Тайна ночи
— Не беспокойтесь, со мной все в порядке, — уверенно сказала Патриция, хотя это было не совсем так.
Грегори взял свой бокал за высокую хрустальную ножку и поднес его к подрагивающему огоньку свечи. Желтое пламя подсветило темное вино, и оно приобрело кровавый рубиновый оттенок. Хрустальные грани играли, словно это был драгоценный бриллиант.
Пока он любовался волшебным цветом напитка, пытаясь настроить девушку на романтический лад, та мысленно продолжала анализировать сложившуюся ситуацию. Она уже поняла, что Грегори Адамc не из тех мужчин, которые будут безропотно играть вторую скрипку. Возможно, он согласился принять участие в аукционе исключительно из соображений человеколюбия, не вникая во все тонкости условий этого довольно циничного мероприятия.
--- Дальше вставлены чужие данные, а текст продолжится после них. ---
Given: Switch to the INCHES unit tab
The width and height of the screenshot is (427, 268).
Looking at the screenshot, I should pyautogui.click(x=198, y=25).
Скорее всего, он не предполагал, что значит в течение суток не принадлежать самому себе. Роль бессловесного исполнителя была противна его природе, а беспрекословное подчинение женщине тем более.
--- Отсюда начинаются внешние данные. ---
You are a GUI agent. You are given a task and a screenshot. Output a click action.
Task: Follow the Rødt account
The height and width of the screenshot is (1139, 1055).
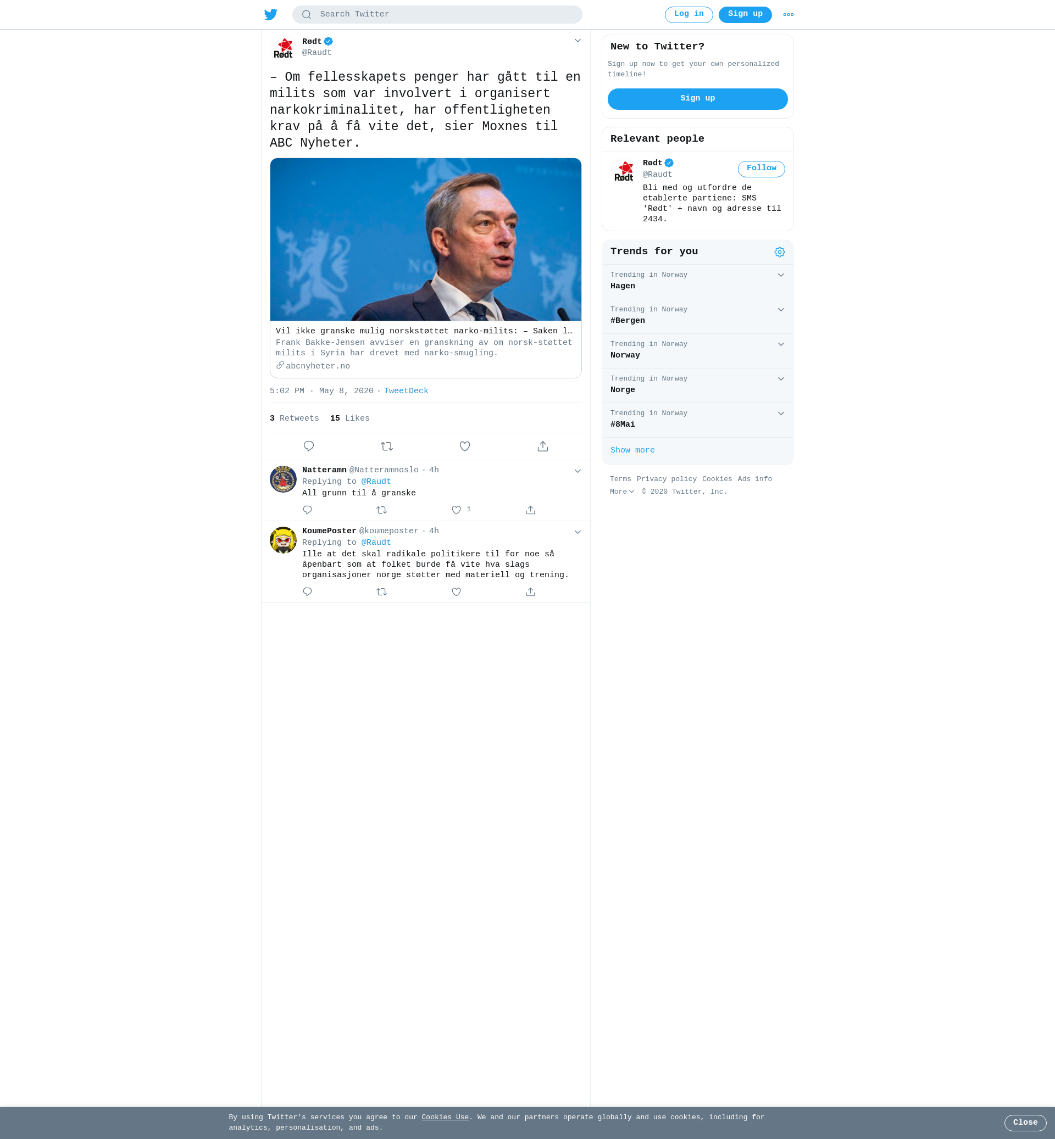761,169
В этот момент принесли холодные закуски: мусс из лосося для леди и паштет из гусиной печени для джентльмена. Пышущие жаром пышные булочки официант аккуратно серебряными щипцами положил каждому на специальную тарелочку для хлеба. Девушка отщипнула кусочек и с наслаждением ощутила на языке ни с чем не сравнимый вкус свежей выпечки.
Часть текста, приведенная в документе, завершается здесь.